A central element in the use of regenerative energy sources in an electricity grid but also in the energy supply for mobile consumers, for example, motor vehicles with an electric drive, is buffer storage means. They serve to be able to compensate for the volatility in terms of the supply feed of electric power by the sources and consumption by sinks for the electric power. Without a buffer storage means at any moment in time only the amount of electric power that is just being generated at the given time can be transported and/or provided for the consumers or sinks. By virtue of the volatility both of the sources and also the sinks it is thus not possible to ensure supply reliability.
The buffer storage means must be able to compensate in particular for short-notice and short-term fluctuations on the part of the sources and sinks. An example of this is the “kick-down,” that is to say, the short-notice implementation of the acceleration control device of an electrically driven motor vehicle. However, grid fluctuations by virtue of short-term weather changes in a supply grid involving a large proportion of renewable energy sources and short-notice load fluctuations constitute a suitable example in terms of the necessity for compensating mechanisms. The buffer storage means must therefore be able to both deliver and also receive power in a dynamic and variable fashion.

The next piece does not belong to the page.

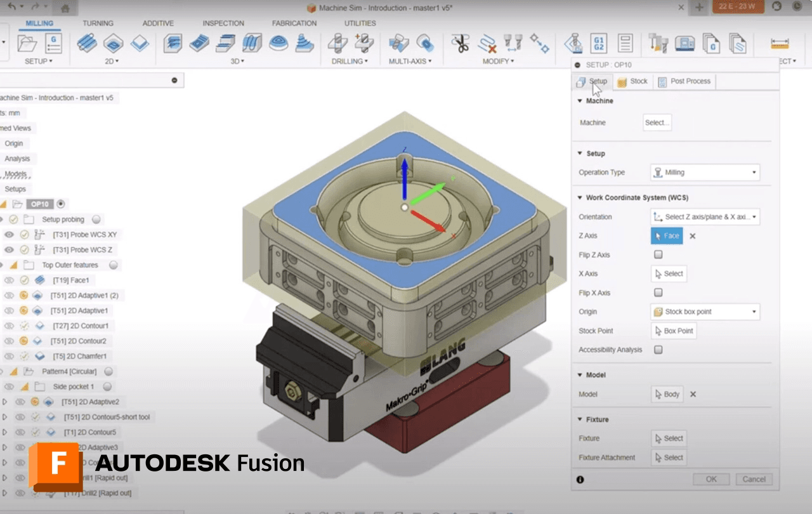Enable the Accessibility Analysis checkbox
Image resolution: width=812 pixels, height=514 pixels.
658,350
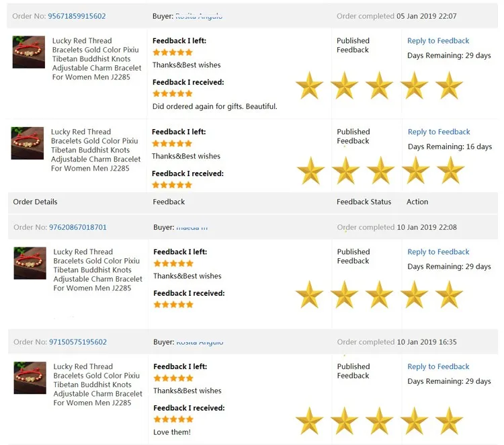
Task: Open bracelet thumbnail in order 97620867018701
Action: point(30,263)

In that respect a distinction can be drawn between various kinds of demand situations for the buffer storage means:
1. bridging longer-term periods as far as seasonal storage means,
2. balance-sheet storage for compensating for deficits and surpluses in an electricity grid,
3. compensating for short-notice and time-limited deficits and surpluses as occur for example by virtue of grid fluctuations in an electricity grid in order to stabilize the grid,
4. buffer storage means for a digital end point in a routed supply grid involving packet-based transmission as well as gateways or interfaces of such a routed supply grid involving packet-based transmission to the classic ohmic electricity grid,
5. a demand arising out of new concepts for electricity grids like for example packet-based current transport, and
6. demand scenarios as occur, for example, in the power supply of electrically driven modes of transport like automobiles, ships and aircraft.
In that respect, in principle, two situations which are to be distinguished from each other occur, namely, on the one hand, that the electric power required by a sink or a plurality of sinks at a moment in time exceeds the power afforded by the sources at that time, and on the other hand, that the power provided by the sources at a moment in time is greater than the power required by the sinks at the same time.